12.03.2014

KAB Deutschlands hat klaren Schlussstrich gezogen

Vorsitzende Stieler-Hinz: Soziale Gerechtigkeit ist die Leitlinie unseres Handelns

Köln. "Der Fall Georg Hupfauer ist für die KAB Deutschlands abgeschlossen". Dies erklärte KAB-Bundesvorsitzende Regina-Dolores Stieler-Hinz auf der heutigen Pressekonferenz im Kölner Kettelerhaus der KAB. Das Ermittlungsverfahren der Staatsanwaltschaft Aachen hat dazu geführt, dass die KAB einen klaren Trennstrich zwischen der Privatperson Georg Hupfauer und dem katholischen Sozialverband gezogen habe. "Mit dem Rücktritt von Georg Hupfauer ist die Auflösung des Dienstverhältnisses erfolgt.
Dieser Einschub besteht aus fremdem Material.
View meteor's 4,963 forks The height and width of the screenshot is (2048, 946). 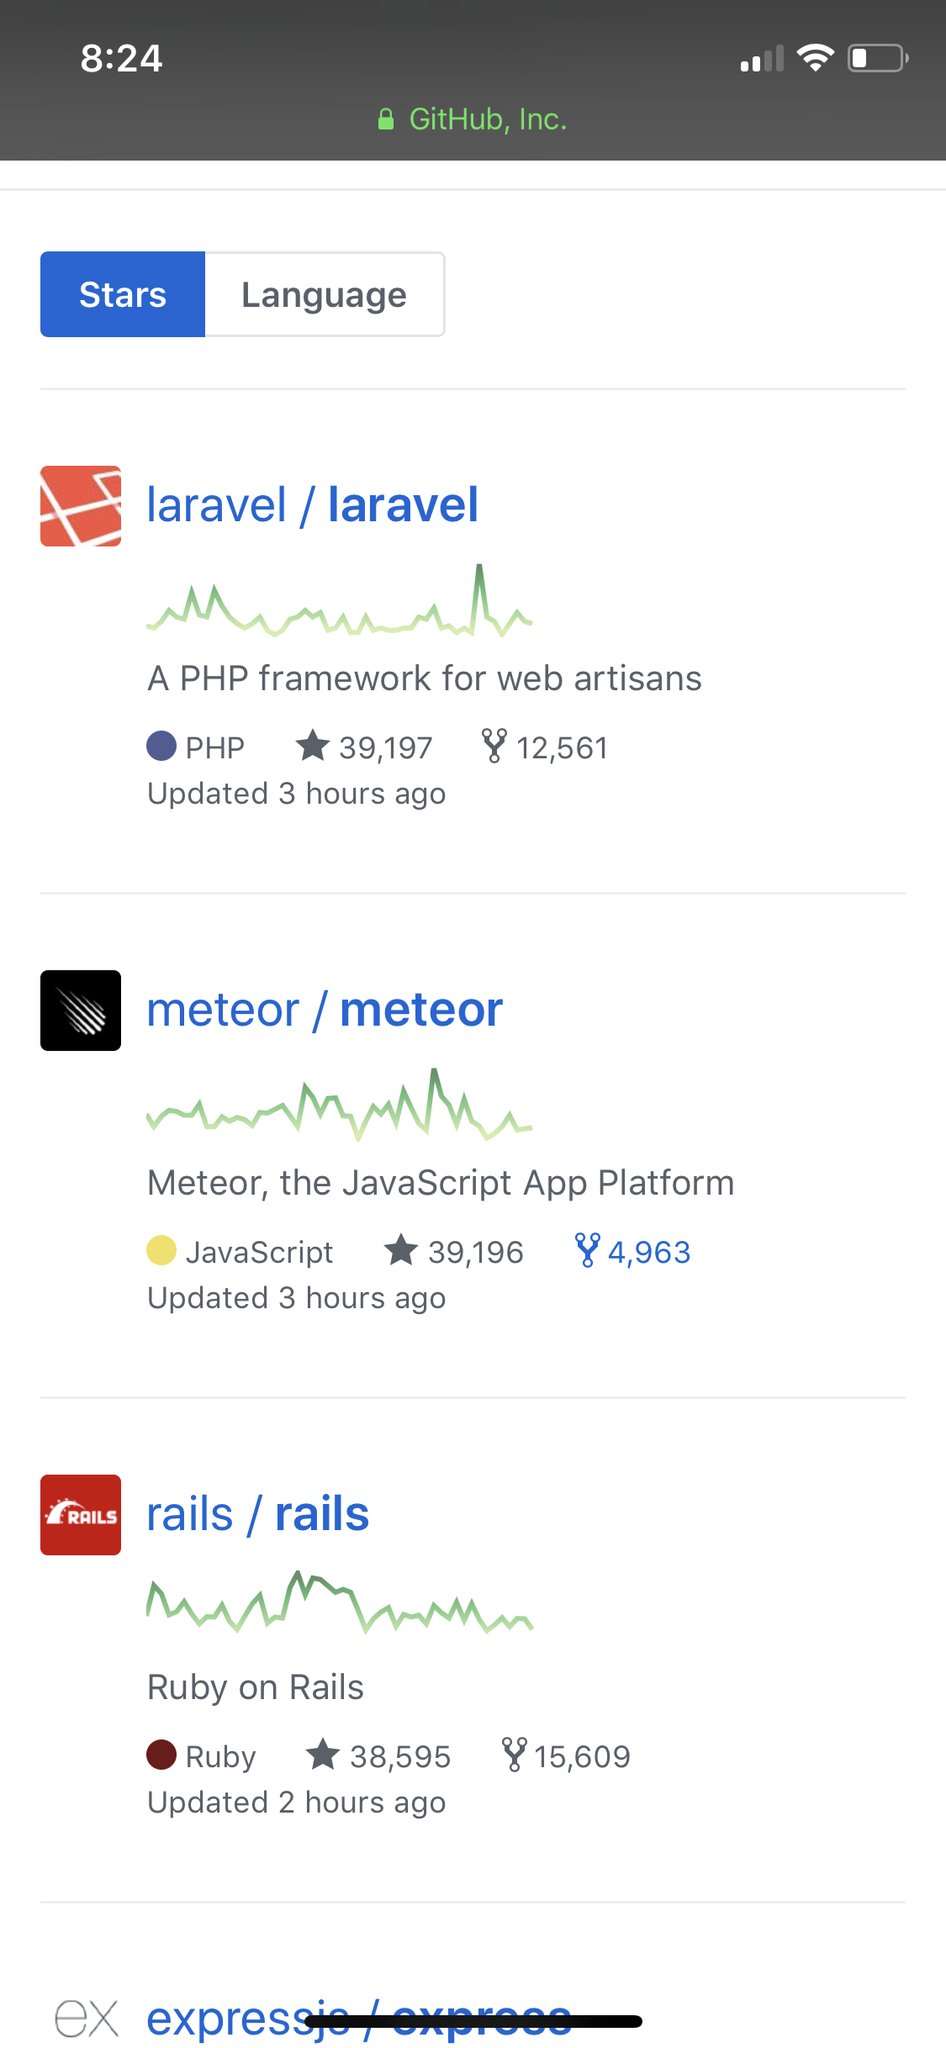(x=633, y=1251)
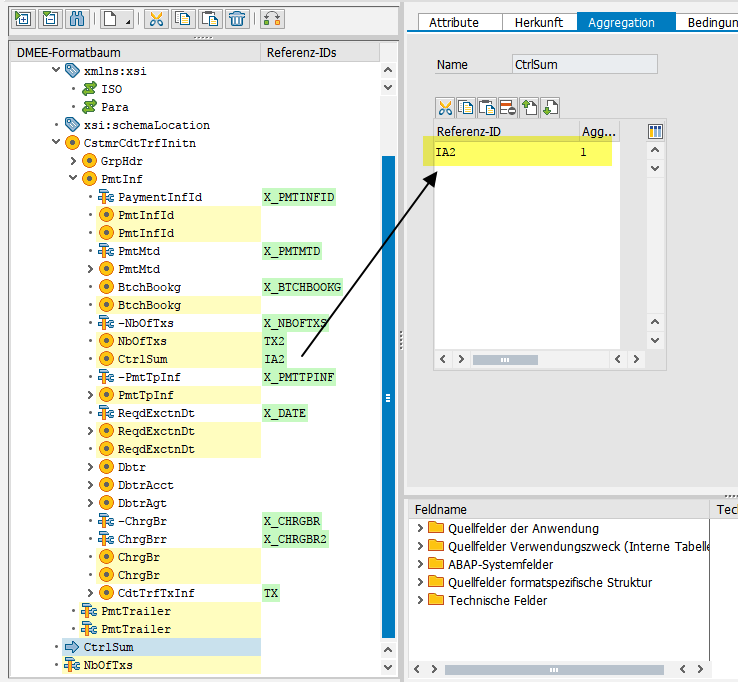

Die dazugehörigen dienstrechtlichen Maßnahmen sind bereits abgeschlossen", bestätigt Stieler-Hinz. Wie die Bundesleitung weiter mitteilt, hat Herr Hupfauer schriftlich angezeigt, dass er zeitnah seinen Austritt gegenüber seinem Ortsverein erklären wird.

Neubesetzung der Ämter

Der Bundesvorstand der KAB Deutschlands hat sich auf seiner Sitzung am Wochenende dafür ausgesprochen, das Amt des Bundesvorsitzenden in der paritätisch besetzten Doppelspitze erst auf dem Bundesverbandstag 2016 wieder zur Wahl zu stellen. Über die Annahme dieses Beschlusses wird der im April tagende Bundesausschuss entscheiden. Bis dahin wird der katholische Sozialverband von Regina-Dolores Stieler-Hinz und Bundespräses Pfr. Johannes Stein gemeinsam im Team mit den Referatsleitern geführt.

"Die Aufgaben innerhalb der KAB Deutschlands sind bereits neu strukturiert und verteilt worden", berichtete die Bundesvorsitzende. Die Aufgaben in außerverbandlichen Gremien und Arbeitsgruppen mit Gewerkschaften und anderen katholischen Verbänden werden in Absprache personell neu besetzt. Sie kündigte an, die gesellschaftlich dringenden Aufgaben wie der Schutz des arbeitsfreien Sonntags, die Reform hin zu einer menschenwürdigen Pflege und die Transformation der Erwerbsarbeitsgesellschaft in eine Tätigkeitsgesellschaft gemeinsam mit den 125.000 Frauen und Männer in der KAB fortzuführen. "Wir sind als Christinnen und Christen berufen, die Gesellschaft sozialer und gerechter zu gestalten", so die Bundesvorsitzende.